- Work required -
Beginning with the line that contains "Image resolution: width=1366, height=768." and ending with the line that contains "1 engine (67, 1011)", reproduce the lines of the entries below exactly, omitting pictures.

*** Opening Data in this exercise ***

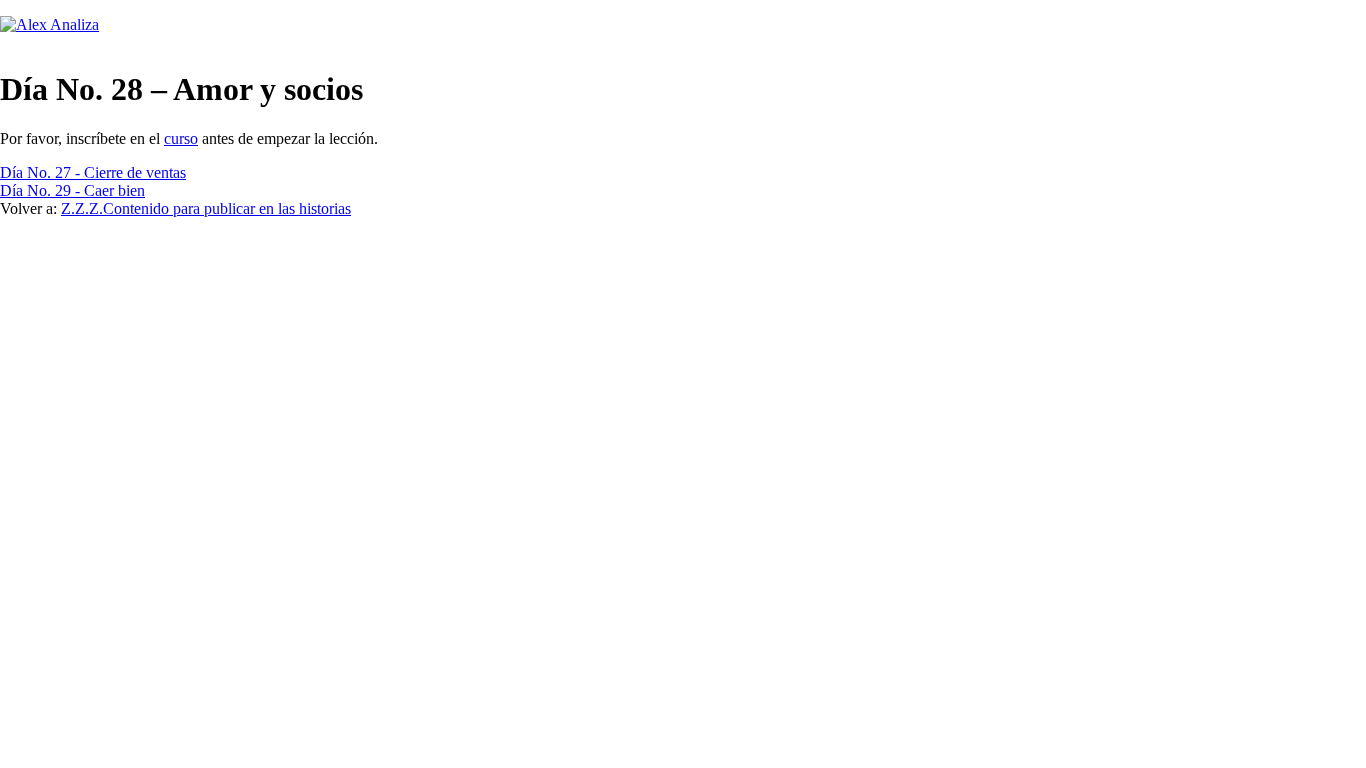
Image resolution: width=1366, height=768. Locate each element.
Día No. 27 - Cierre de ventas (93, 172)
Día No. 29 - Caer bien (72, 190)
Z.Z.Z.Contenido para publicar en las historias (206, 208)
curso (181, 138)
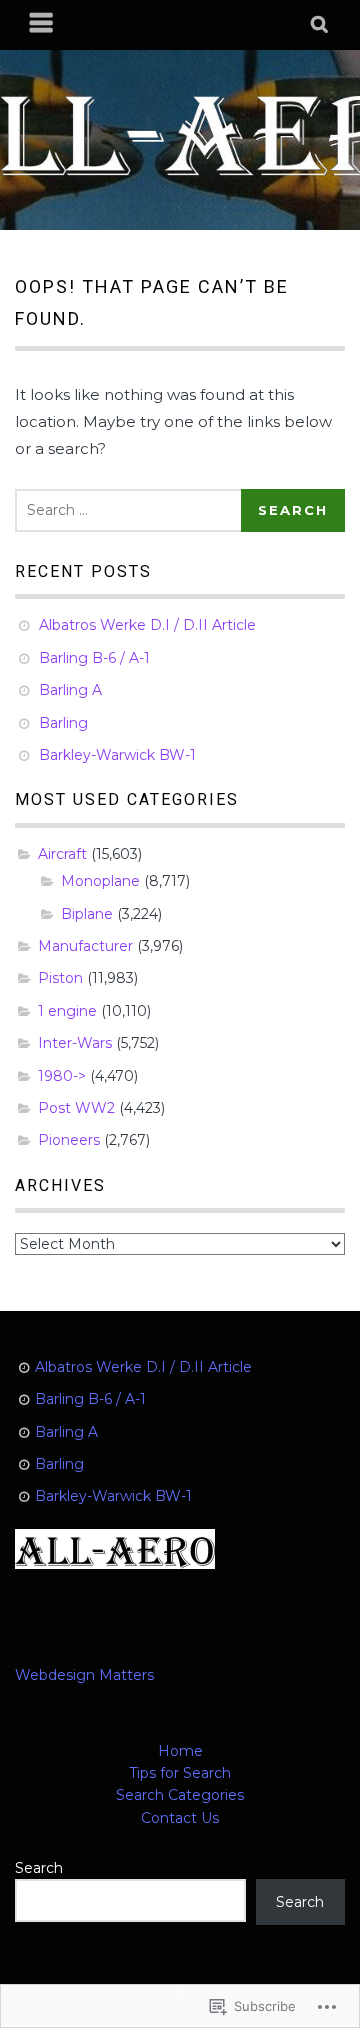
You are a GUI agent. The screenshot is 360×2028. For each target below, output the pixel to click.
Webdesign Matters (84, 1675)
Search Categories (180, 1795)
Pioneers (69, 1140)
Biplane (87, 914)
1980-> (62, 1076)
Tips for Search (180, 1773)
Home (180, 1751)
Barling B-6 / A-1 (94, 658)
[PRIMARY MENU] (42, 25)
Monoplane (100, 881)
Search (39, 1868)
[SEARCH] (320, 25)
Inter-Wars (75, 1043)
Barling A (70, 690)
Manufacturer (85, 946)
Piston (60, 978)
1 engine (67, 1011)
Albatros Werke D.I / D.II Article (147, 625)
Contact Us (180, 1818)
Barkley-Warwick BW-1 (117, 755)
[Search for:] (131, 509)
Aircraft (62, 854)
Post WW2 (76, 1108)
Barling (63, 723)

*** Closing Data in this exercise ***
*** Opening Data in this exercise ***

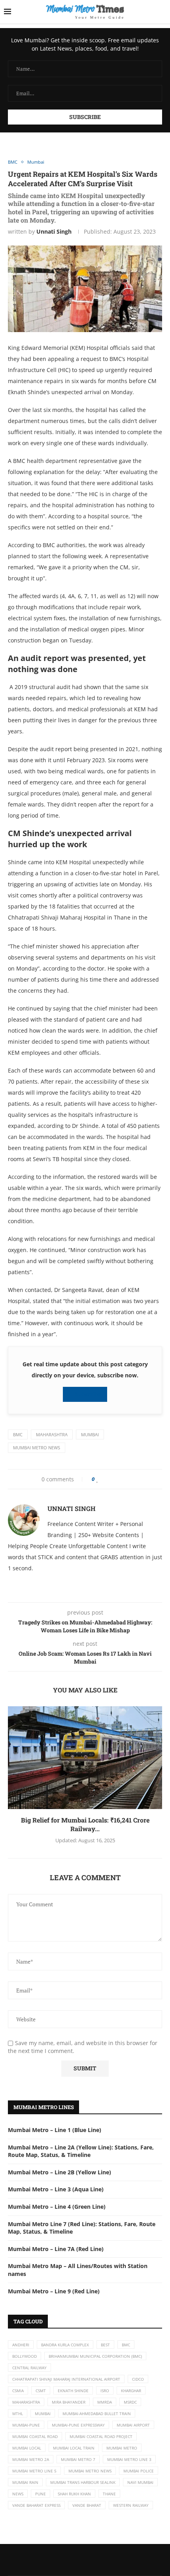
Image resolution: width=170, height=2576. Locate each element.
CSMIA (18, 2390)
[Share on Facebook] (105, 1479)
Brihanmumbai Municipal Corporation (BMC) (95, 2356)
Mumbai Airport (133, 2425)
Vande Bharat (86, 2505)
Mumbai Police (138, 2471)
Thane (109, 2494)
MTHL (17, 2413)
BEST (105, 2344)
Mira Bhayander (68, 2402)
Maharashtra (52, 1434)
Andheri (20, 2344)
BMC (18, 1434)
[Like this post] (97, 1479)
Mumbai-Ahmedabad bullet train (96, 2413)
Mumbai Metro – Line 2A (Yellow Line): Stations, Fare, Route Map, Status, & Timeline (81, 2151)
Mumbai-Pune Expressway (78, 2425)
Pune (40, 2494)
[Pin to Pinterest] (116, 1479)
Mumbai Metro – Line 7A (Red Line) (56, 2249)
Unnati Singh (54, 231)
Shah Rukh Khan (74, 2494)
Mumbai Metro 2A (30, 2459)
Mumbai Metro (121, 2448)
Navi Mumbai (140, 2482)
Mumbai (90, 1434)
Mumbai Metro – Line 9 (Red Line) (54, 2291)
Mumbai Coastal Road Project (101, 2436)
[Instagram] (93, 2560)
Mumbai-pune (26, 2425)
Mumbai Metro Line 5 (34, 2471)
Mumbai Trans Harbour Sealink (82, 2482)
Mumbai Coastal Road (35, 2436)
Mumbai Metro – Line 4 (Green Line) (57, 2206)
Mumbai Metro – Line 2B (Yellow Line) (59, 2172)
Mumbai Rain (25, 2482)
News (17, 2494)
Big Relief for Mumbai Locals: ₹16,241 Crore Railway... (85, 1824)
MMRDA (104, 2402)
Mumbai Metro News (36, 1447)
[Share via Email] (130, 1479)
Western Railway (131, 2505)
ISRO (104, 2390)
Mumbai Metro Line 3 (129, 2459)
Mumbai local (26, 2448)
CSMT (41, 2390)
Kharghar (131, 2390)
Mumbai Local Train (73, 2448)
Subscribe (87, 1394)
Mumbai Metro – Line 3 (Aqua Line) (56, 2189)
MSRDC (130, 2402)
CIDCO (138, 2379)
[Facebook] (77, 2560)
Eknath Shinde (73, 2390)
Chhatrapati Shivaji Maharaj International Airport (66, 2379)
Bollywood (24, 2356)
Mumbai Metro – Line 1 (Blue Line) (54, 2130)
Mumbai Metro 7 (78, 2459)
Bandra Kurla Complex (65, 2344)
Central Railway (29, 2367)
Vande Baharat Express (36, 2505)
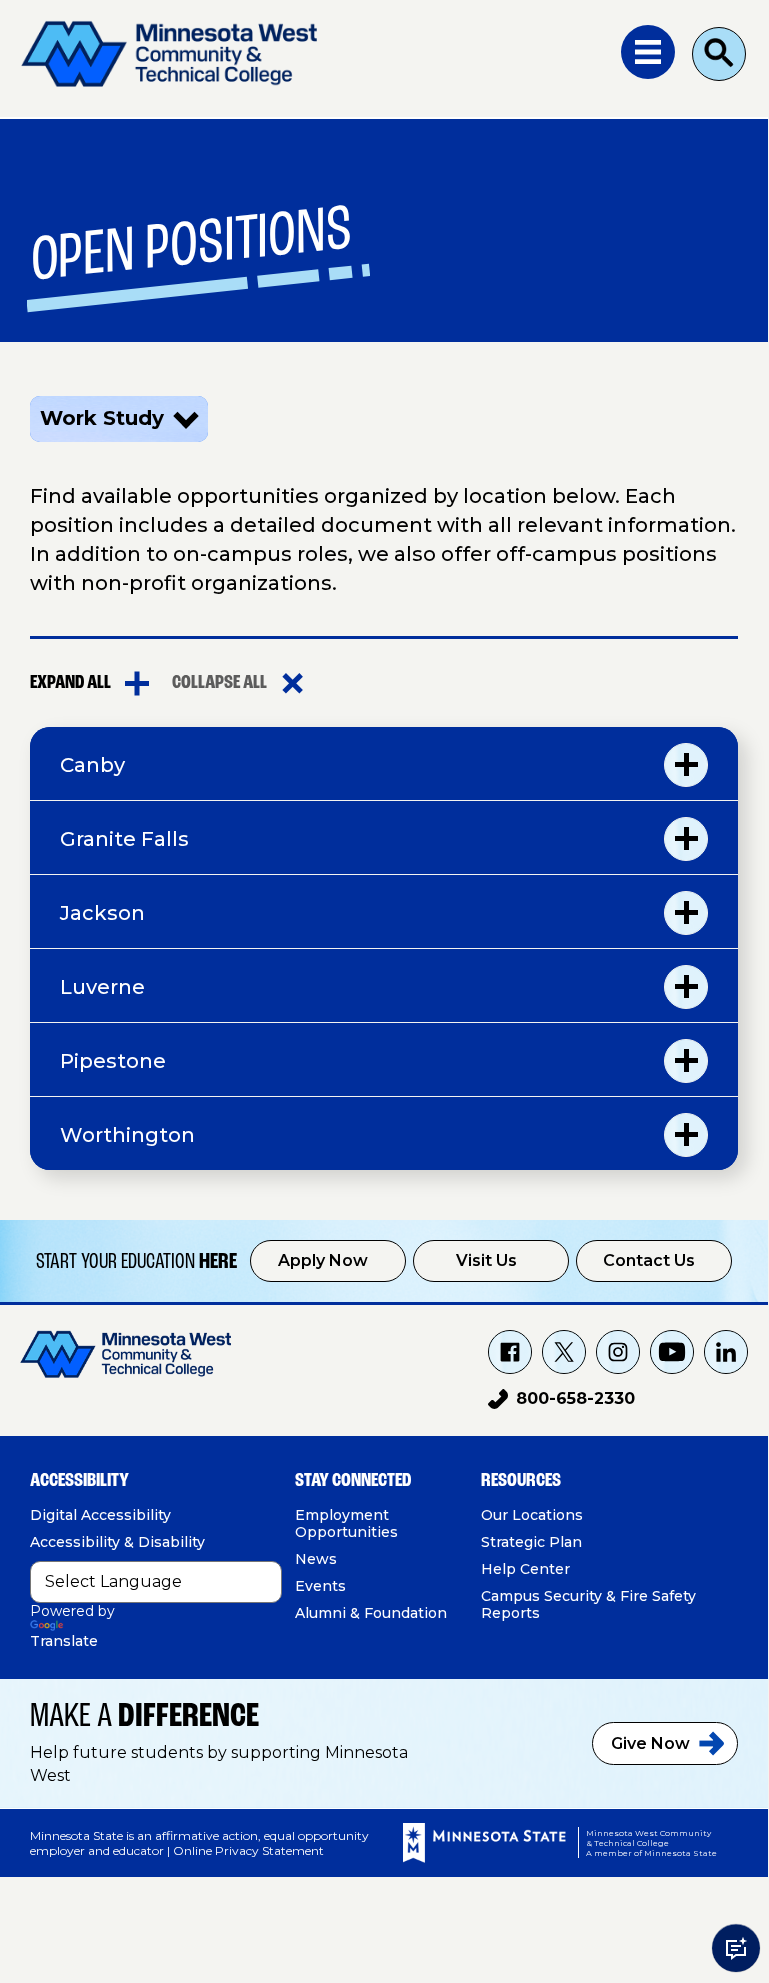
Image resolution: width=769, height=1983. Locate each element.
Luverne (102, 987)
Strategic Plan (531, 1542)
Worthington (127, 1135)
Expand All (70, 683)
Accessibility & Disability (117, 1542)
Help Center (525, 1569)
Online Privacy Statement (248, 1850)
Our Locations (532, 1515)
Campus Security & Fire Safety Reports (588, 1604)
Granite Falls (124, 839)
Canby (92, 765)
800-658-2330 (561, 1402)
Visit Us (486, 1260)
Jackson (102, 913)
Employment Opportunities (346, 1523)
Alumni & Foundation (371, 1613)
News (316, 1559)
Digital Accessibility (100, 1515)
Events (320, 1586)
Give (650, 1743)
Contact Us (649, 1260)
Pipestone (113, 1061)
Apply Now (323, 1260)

*** Closing Data in this exercise ***
*** Opening Data in this exercise ***

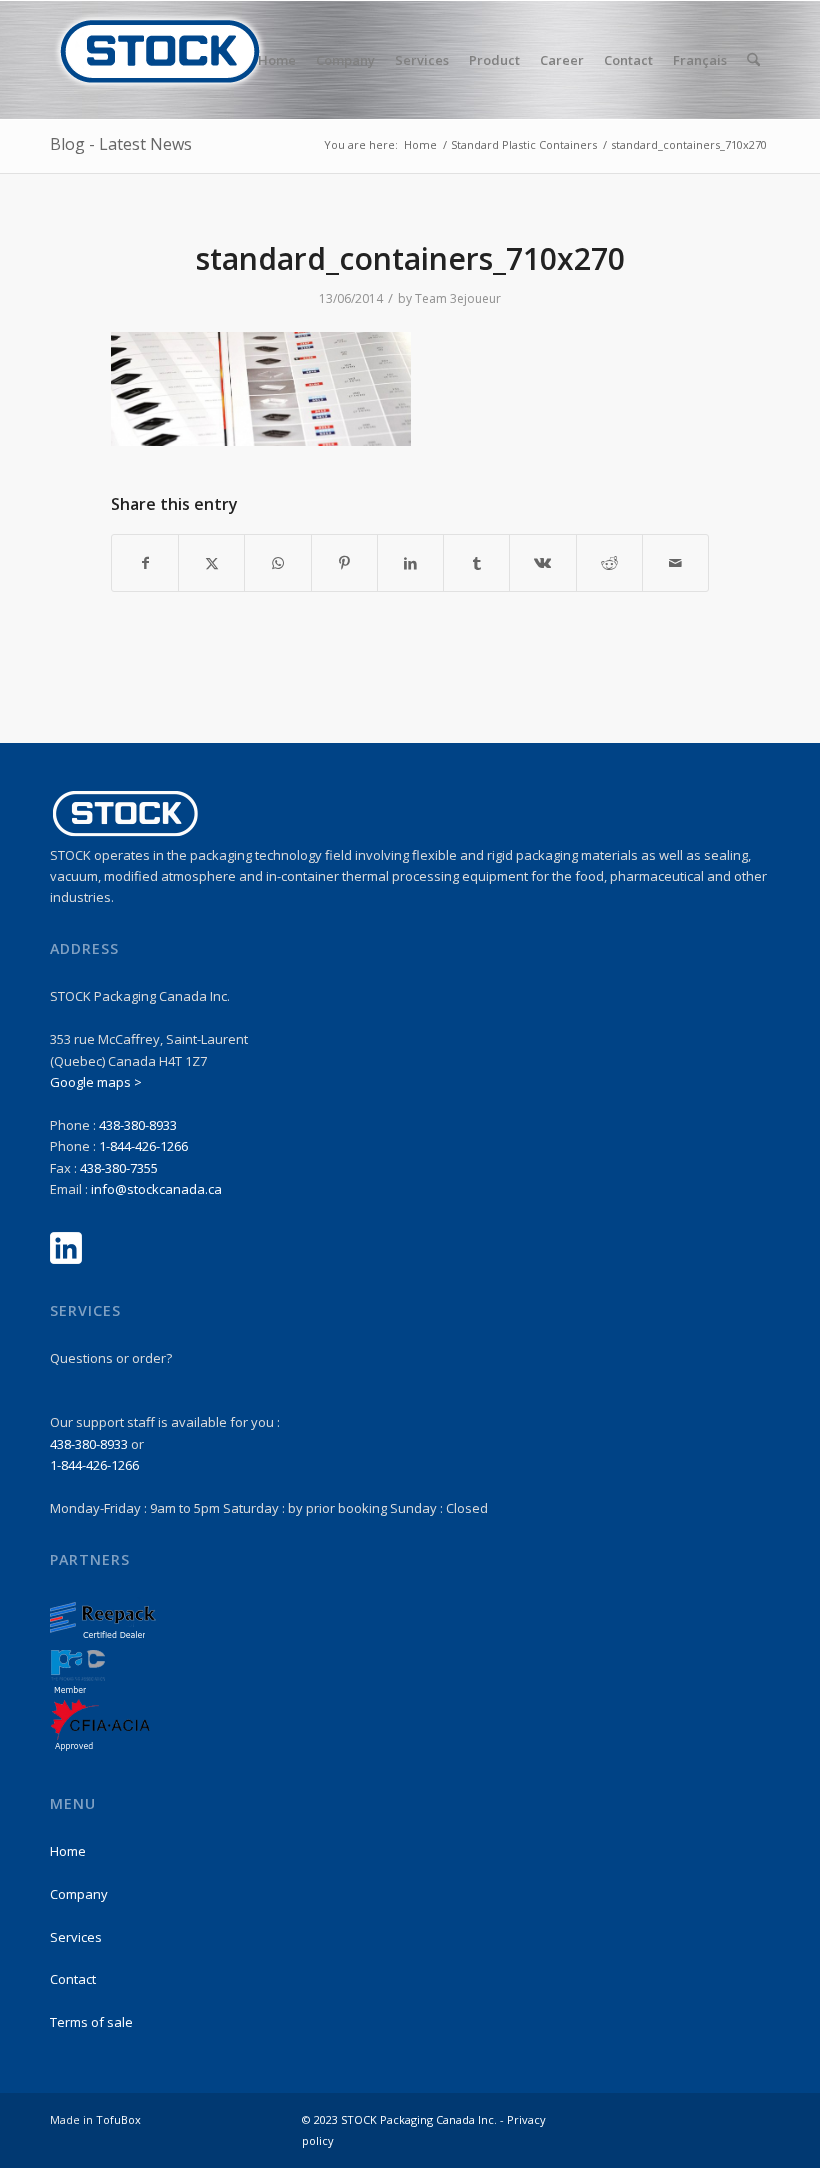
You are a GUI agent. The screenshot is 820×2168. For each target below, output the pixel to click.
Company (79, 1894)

*** Closing Data in this exercise ***

- Exercise response -
Image resolution: width=1366, height=768. Locate each element.
Día No. 27 - Cierre de ventas (93, 172)
Día No. 29 - Caer bien (72, 190)
Z.Z.Z.Contenido para publicar en las historias (206, 208)
curso (181, 138)
You are a GUI agent. The screenshot is 360×2028. For each target below, output the pixel to click.
Webdesign Matters (84, 1675)
Search Categories (180, 1795)
Pioneers (69, 1140)
Biplane (87, 914)
1980-> (62, 1076)
Tips for Search (180, 1773)
Home (180, 1751)
Barling B-6 / A-1 (94, 658)
[PRIMARY MENU] (42, 25)
Monoplane (100, 881)
Search (39, 1868)
[SEARCH] (320, 25)
Inter-Wars (75, 1043)
Barling A (70, 690)
Manufacturer (85, 946)
Piston (60, 978)
1 engine (67, 1011)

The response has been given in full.